Rietveld Code Review Tool
Help | Bug tracker | Discussion group | Source code | Sign in
(77)

Issue 325430043: Yet another fix

Can't Edit
Can't Publish+Mail
Start Review
Created:
6 years, 6 months ago by w.fakher.reda
Modified:
6 years, 6 months ago
Visibility:
Public.

Description

Yet another fix update R update update Yet another fix Fix Adding ability to compute R timestamps from originals A few updates Trying out another merge function Adding some logs Fix Adding support for average latency computation Small fix Updated raw optimized to allocate 1 file per thread BUG=

Patch Set 1 #

Total comments: 17
Unified diffs Side-by-side diffs Delta from patch set Stats (+172 lines, -53 lines) Patch
M core/src/main/java/com/yahoo/ycsb/Client.java View 3 chunks +1 line, -13 lines 0 comments Download
M core/src/main/java/com/yahoo/ycsb/measurements/OneMeasurementRawOptimized.java View 3 chunks +171 lines, -40 lines 17 comments Download

Messages

Total messages: 2
w.fakher.reda
Rawoptimized changes
6 years, 6 months ago (2017-09-12 12:19:22 UTC) #1
kirill.sc
6 years, 6 months ago (2017-09-12 15:34:33 UTC) #2
See my comments. 
I have ignored the rest of the file as it is not performance critical.

https://codereview.appspot.com/325430043/diff/1/core/src/main/java/com/yahoo/...
File
core/src/main/java/com/yahoo/ycsb/measurements/OneMeasurementRawOptimized.java
(left):

https://codereview.appspot.com/325430043/diff/1/core/src/main/java/com/yahoo/...
core/src/main/java/com/yahoo/ycsb/measurements/OneMeasurementRawOptimized.java:87:
private String printFormat = "text";
Add a comment stating what are other types available (if needed)

https://codereview.appspot.com/325430043/diff/1/core/src/main/java/com/yahoo/...
core/src/main/java/com/yahoo/ycsb/measurements/OneMeasurementRawOptimized.java:132:
RawDataPoint point = new RawDataPoint(latency);
This is completely useless operation. just save the timestamp in the local
variable. you dont need the object here. 
moreover, RawDatPoint seems to be a code duplication.

https://codereview.appspot.com/325430043/diff/1/core/src/main/java/com/yahoo/...
File
core/src/main/java/com/yahoo/ycsb/measurements/OneMeasurementRawOptimized.java
(right):

https://codereview.appspot.com/325430043/diff/1/core/src/main/java/com/yahoo/...
core/src/main/java/com/yahoo/ycsb/measurements/OneMeasurementRawOptimized.java:27:
import java.util.concurrent.ConcurrentHashMap;
Aren't these redundant because of the import above?
☆ ☆ ☆ ☆ ☆
Answer these questions about the code review page above.
1. How many lines does Patch Set 1 add in total?
2. How many comments did the file Client.java receive?
3. At what date and time (UTC) was message #2 posted?

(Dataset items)
☆ ☆ ☆ ☆ ☆
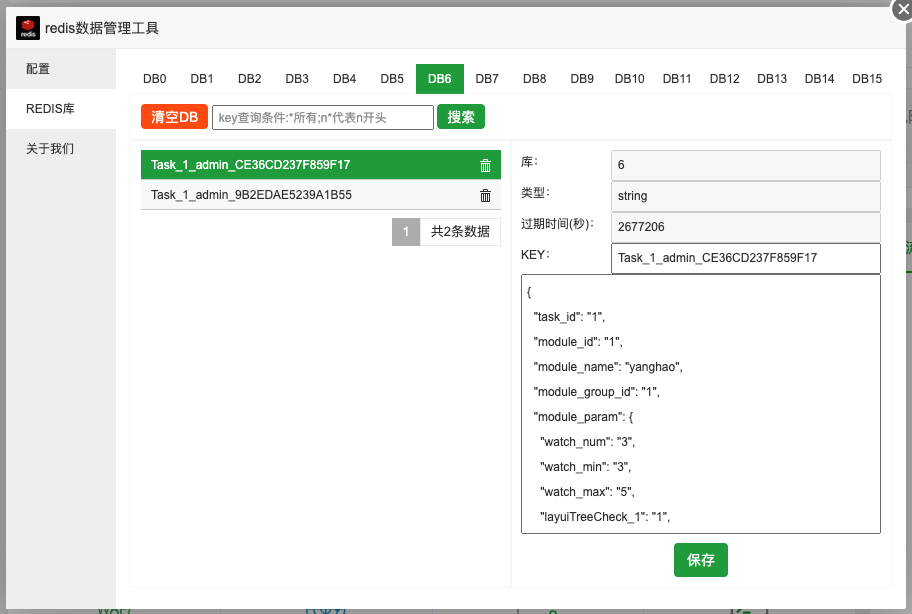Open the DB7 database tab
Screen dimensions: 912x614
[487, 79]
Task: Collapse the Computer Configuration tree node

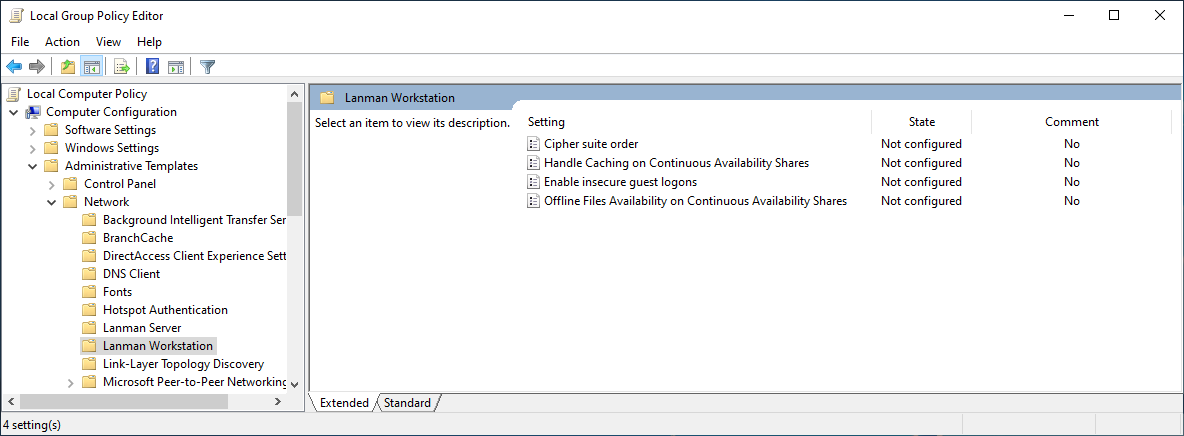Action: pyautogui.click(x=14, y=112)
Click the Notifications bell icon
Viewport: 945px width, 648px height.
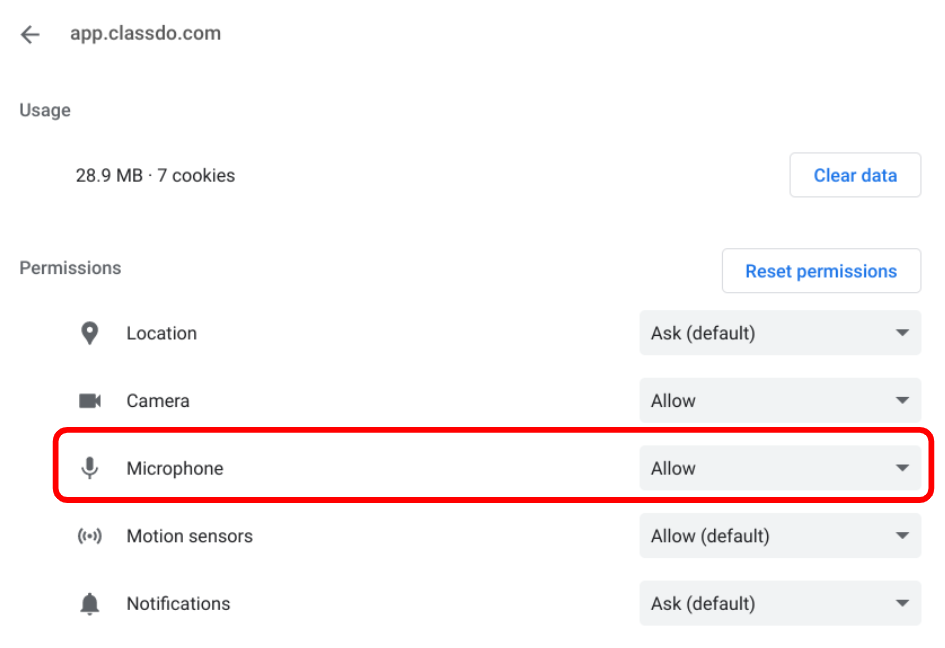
☆ ☆ ☆ ☆ ☆
* [RESPONSE TO THIS EXERCISE]
1. 172 lines
2. 0 comments
3. 2017-09-12 15:34:33 UTC